Spectrum’s shares are down 20% since October, when the Food and Drug Administration delayed Spectrum’s application for its Fusilev drug as a treatment for colorectal cancer.

Fusilev, Spectrum’s first branded drug, is approved for osteosarcoma, a form of bone cancer in children.

Hall said he’s bullish on Spectrum’s Zevalin, a drug for treating non-Hodgkin’s lymphoma blood cancer that it launched last year after becoming the fourth company to own it since it was approved in 2001.

Zevalin represented 42% of Spectrum’s $7.2 million in third-quarter revenue.

The company is due to report fourth-quarter and 2009 results on March 29.

“I firmly believe Zevalin will eventually become the standard of care for non-Hodgkin’s lymphoma. And that is a big deal,” Hall said.

Coupling Zevalin’s growth with other cancer drugs in its pipeline, Spectrum, along with others like it, “makes for an attractive buyout candidate,” Hall wrote.

TriZetto Under Microscope

TriZetto Group Inc., a Newport Beach-based company that makes software to help health plans and benefit administrators manage billing and other services, went under the microscope in Wisconsin a few weeks ago.

An article in the Wisconsin State Journal in Madison detailed the travails of group homes that care for senior citizens and people with disabilities in trying to get paid for their services by Care Wisconsin, a nonprofit.

Care Wisconsin had fallen behind in paying clients because it contracted with TriZetto for billing services, according to the article.

State officials have ordered Care Wisconsin to provide $6.4 million in emergency funding to 160 care providers in order to keep them afloat while the billing problem is being fixed, the article said.

TriZetto had problems integrating a large number of accounts in its system, Care Wisconsin’s chief operating officer, Ken Eimers, told the newspaper.

Care Wisconsin has confidence in TriZetto going forward, Eimers told the newspaper.

TriZetto declined comment.

TriZetto went private in 2008 through a $1.4 billion buyout by Apax Partners, a New York private equity firm.

Regulators Clear Tecnis Lens

The Food and Drug Administration has approved Abbott Laboratories’ Tecnis multifocal one-piece intraocular replacement lens for cataract patients.

Tecnis is made by Abbott’s Santa Ana-based Abbott Medical Optics Inc. unit. Abbott has begun shipping the lens in select markets and plans to start full commercial shipments in April, it said.

The Tecnis lens will be used in cataract patients with and without presbyopia, a condition in which the eye’s natural lens loses its ability to focus.

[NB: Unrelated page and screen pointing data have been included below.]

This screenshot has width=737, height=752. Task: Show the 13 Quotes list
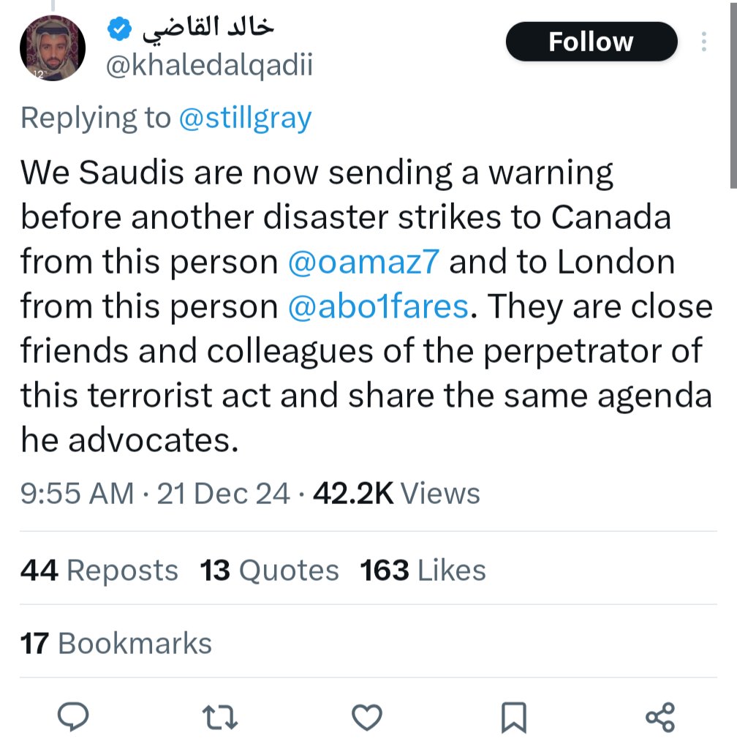269,571
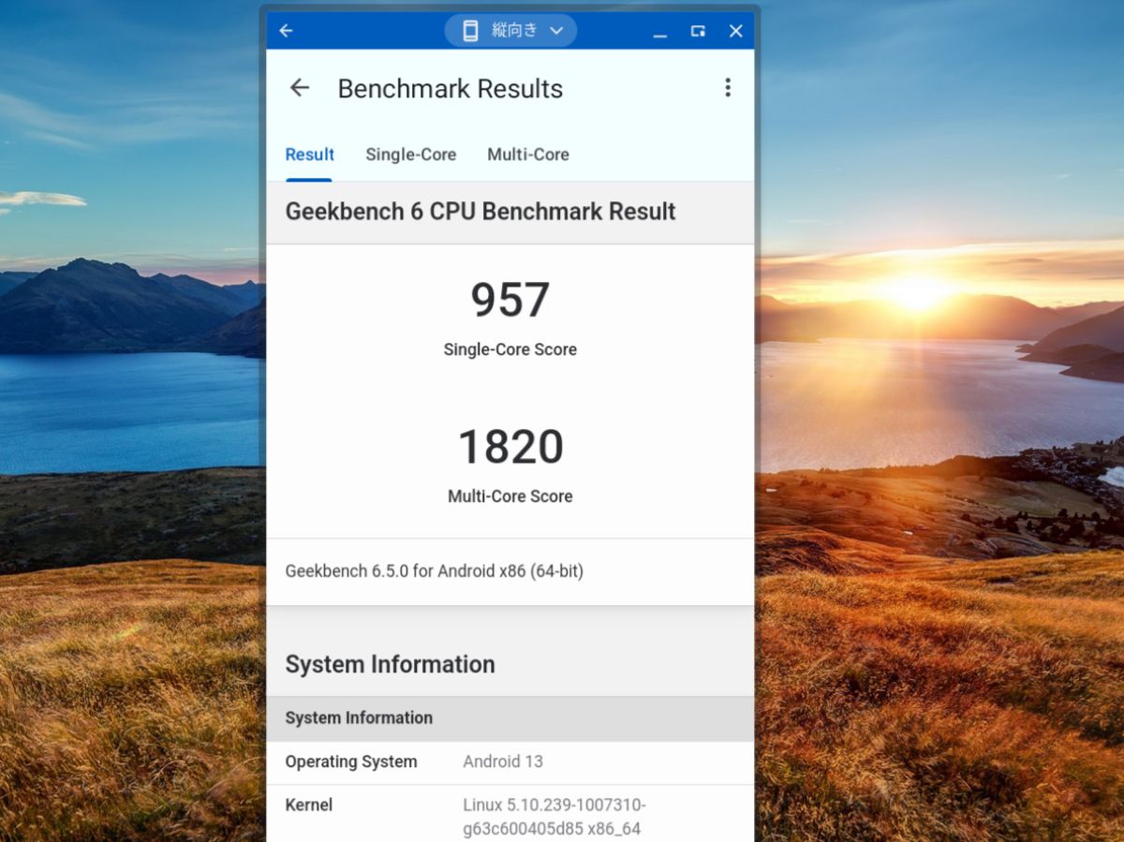Image resolution: width=1124 pixels, height=842 pixels.
Task: Select the Multi-Core Score value 1820
Action: click(510, 446)
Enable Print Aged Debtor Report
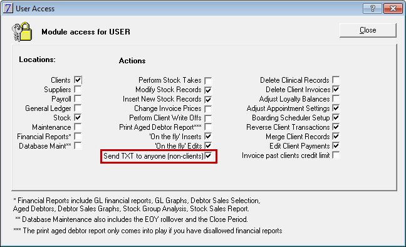The image size is (406, 247). [208, 127]
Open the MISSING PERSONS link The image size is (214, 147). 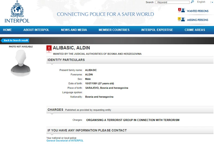[197, 20]
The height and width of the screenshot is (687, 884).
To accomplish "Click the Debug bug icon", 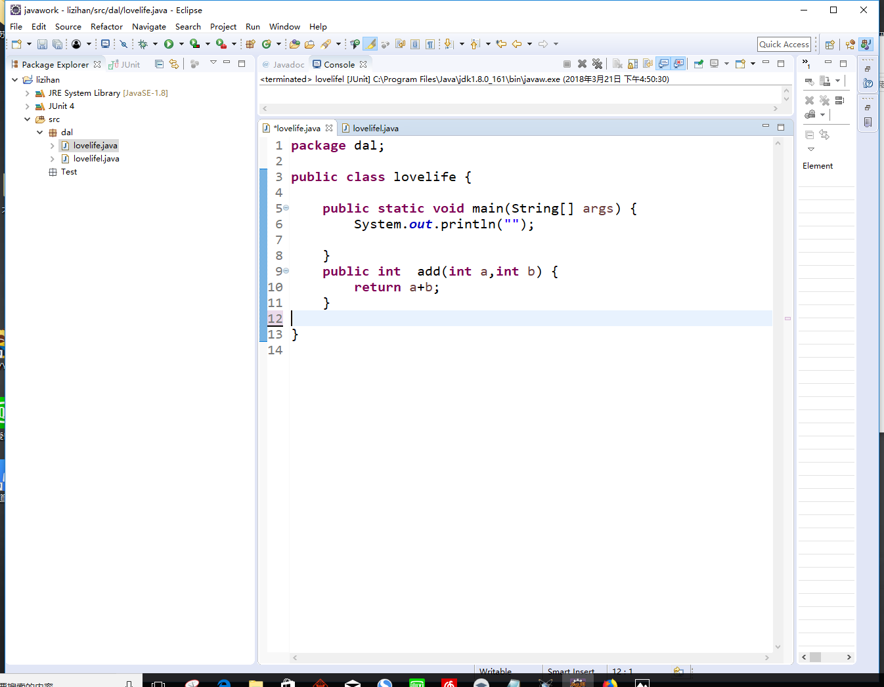I will [x=143, y=44].
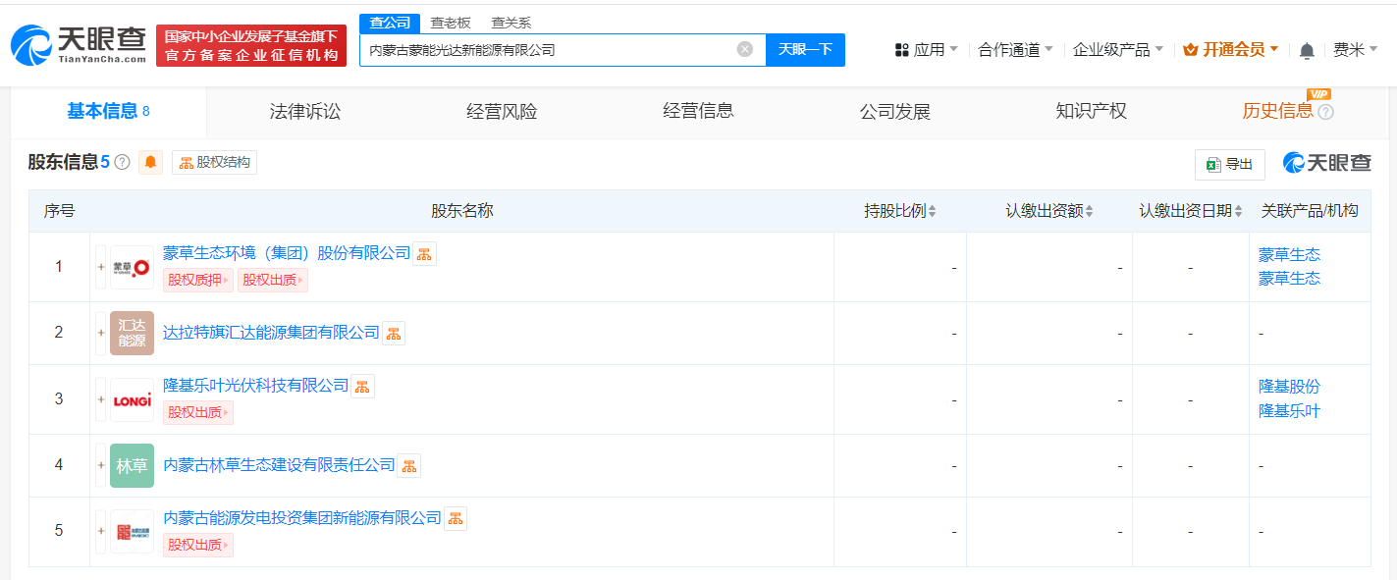Sort table by 持股比例 column
This screenshot has width=1397, height=580.
[899, 211]
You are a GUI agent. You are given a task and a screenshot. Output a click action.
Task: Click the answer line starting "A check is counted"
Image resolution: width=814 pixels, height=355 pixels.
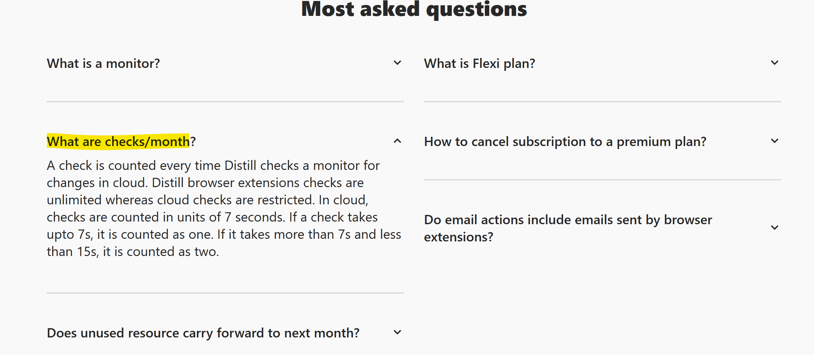point(213,166)
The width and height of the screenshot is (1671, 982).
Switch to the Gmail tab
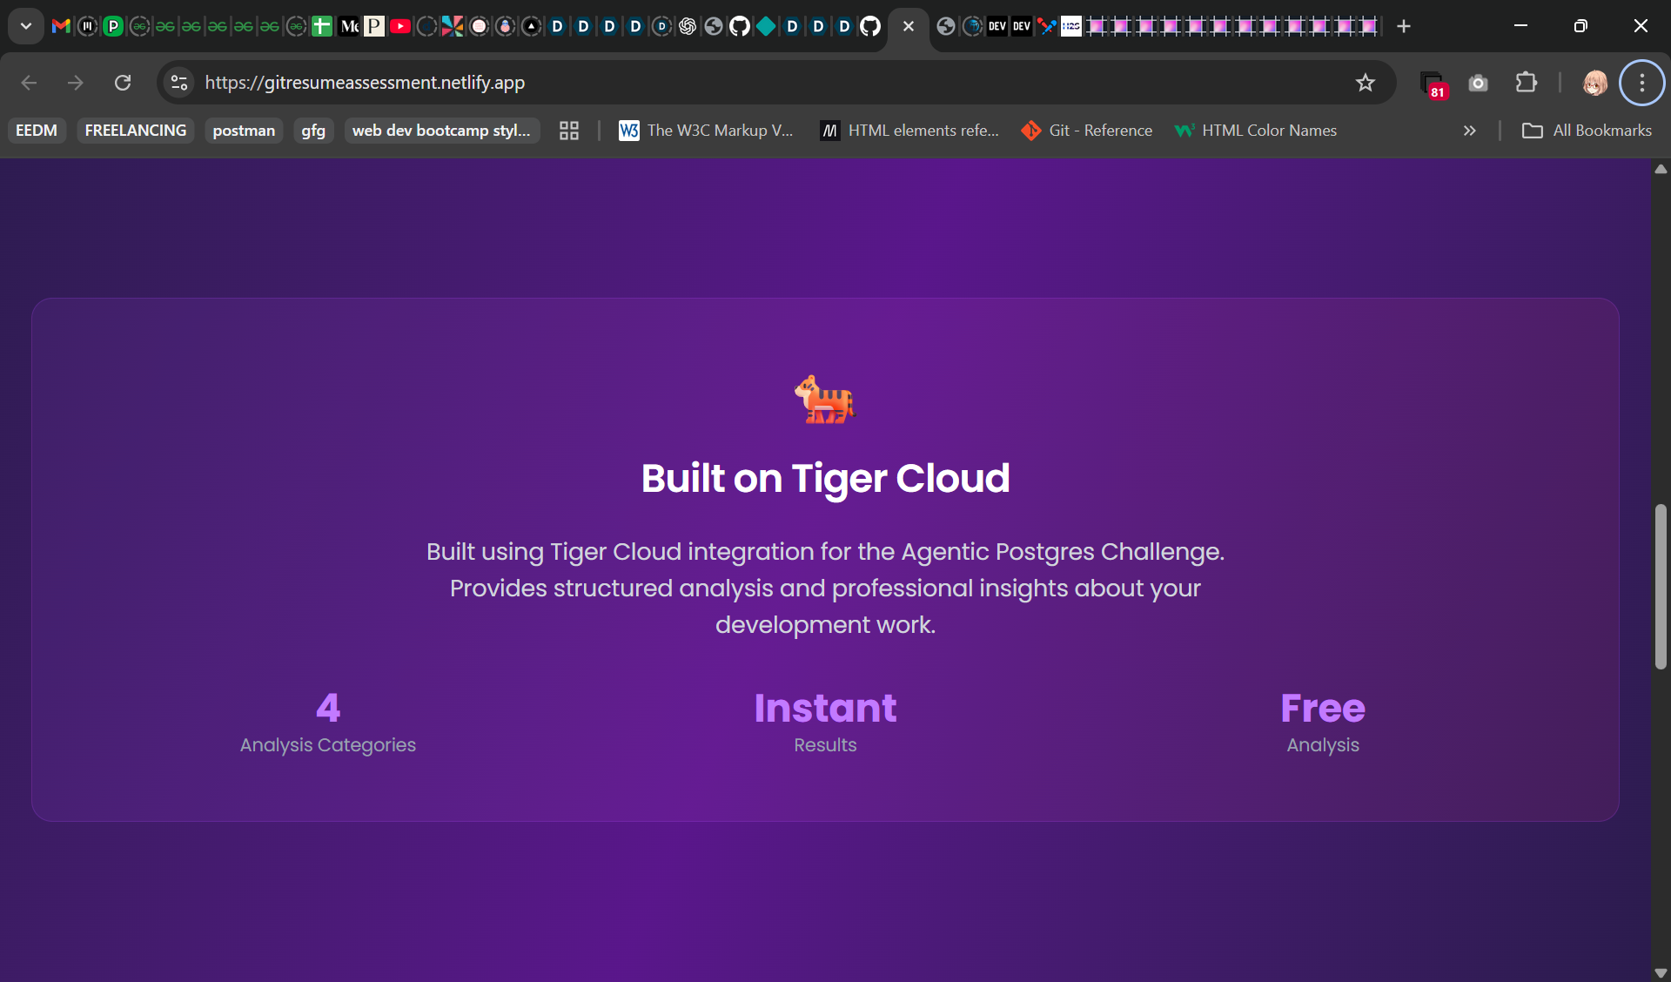61,26
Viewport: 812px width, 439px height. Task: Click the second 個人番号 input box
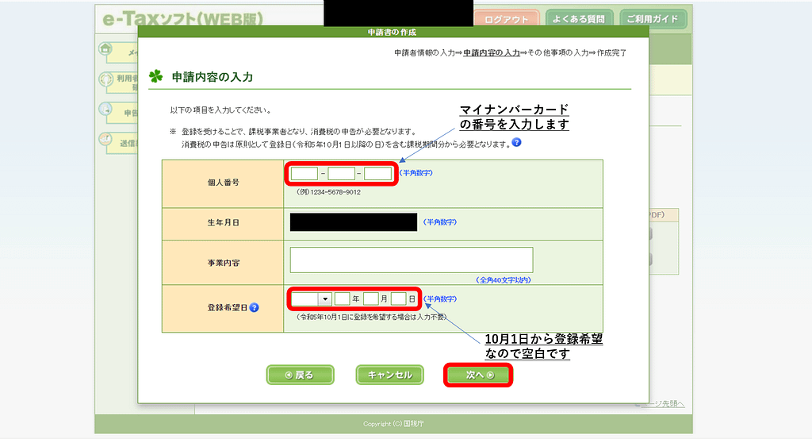pos(341,173)
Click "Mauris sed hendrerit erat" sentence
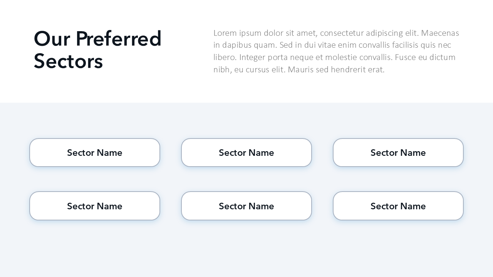The image size is (493, 277). tap(336, 70)
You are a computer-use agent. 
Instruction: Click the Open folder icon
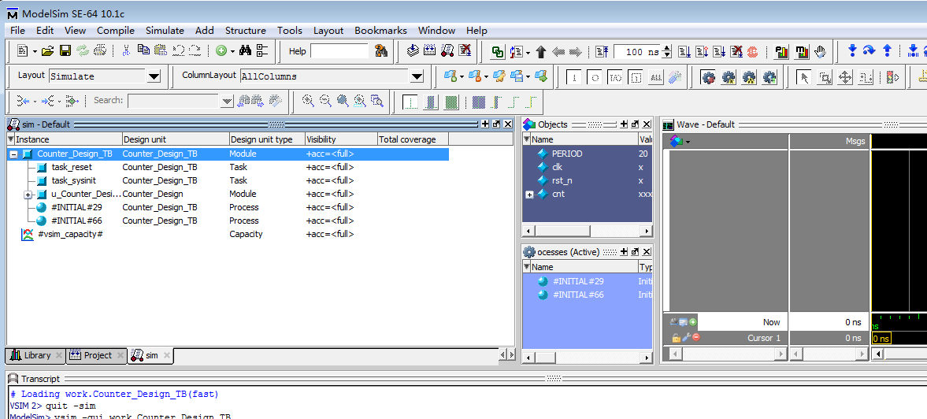coord(48,51)
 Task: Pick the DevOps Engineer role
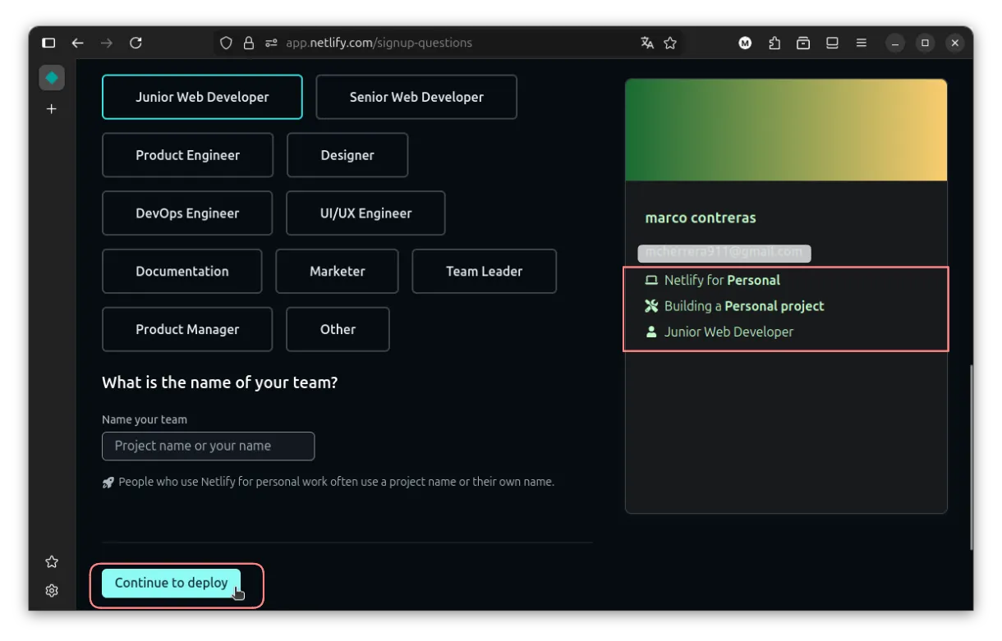click(x=187, y=213)
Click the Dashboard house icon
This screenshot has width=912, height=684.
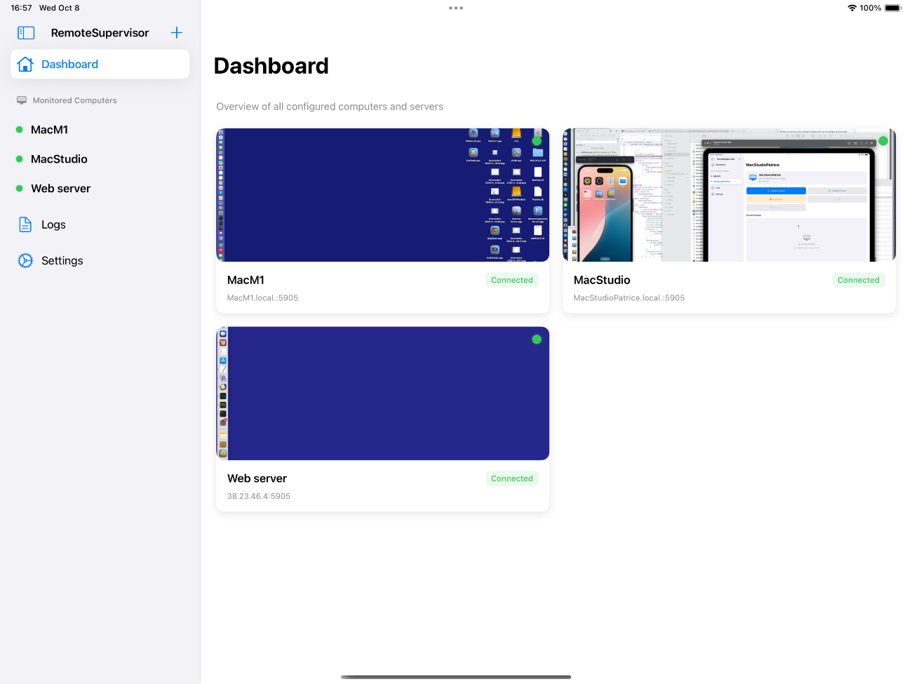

The lens received presbyopia-correcting intraocular lens status from the Centers for Medicare and Medicaid Services, allowing Medicare beneficiaries a chance to receive the lens as part of their cataract surgeries for an additional fee.

Bits and Pieces:

Orange Coast Memorial Medical Center in Fountain Valley said it launched an electronic medical records system. Orange Coast’s system is made by Epic Systems Corp., a Milwaukee-based vendor whose clients include Kaiser Permanente, which operates hospitals in Anaheim and Irvine, and Talbert Medical Group, a Costa Mesa-based group medical practice … ChromaDex Corp., an Irvine maker of research tools used by the food, beverage and dietary supplements industries, said it received a supply contract from the General Services Administration to provide analytical services to federal agencies … Santa Ana-based West Coast Neurodiagnostics & MRI said it changed its name to Coast2Coast Diagnostics. The company changed its name to reflect both a wider expansion of its business geographically and what it offers, including computed tomography, magnetic resonance imaging, positron emission tomography scanning and nuclear medicine.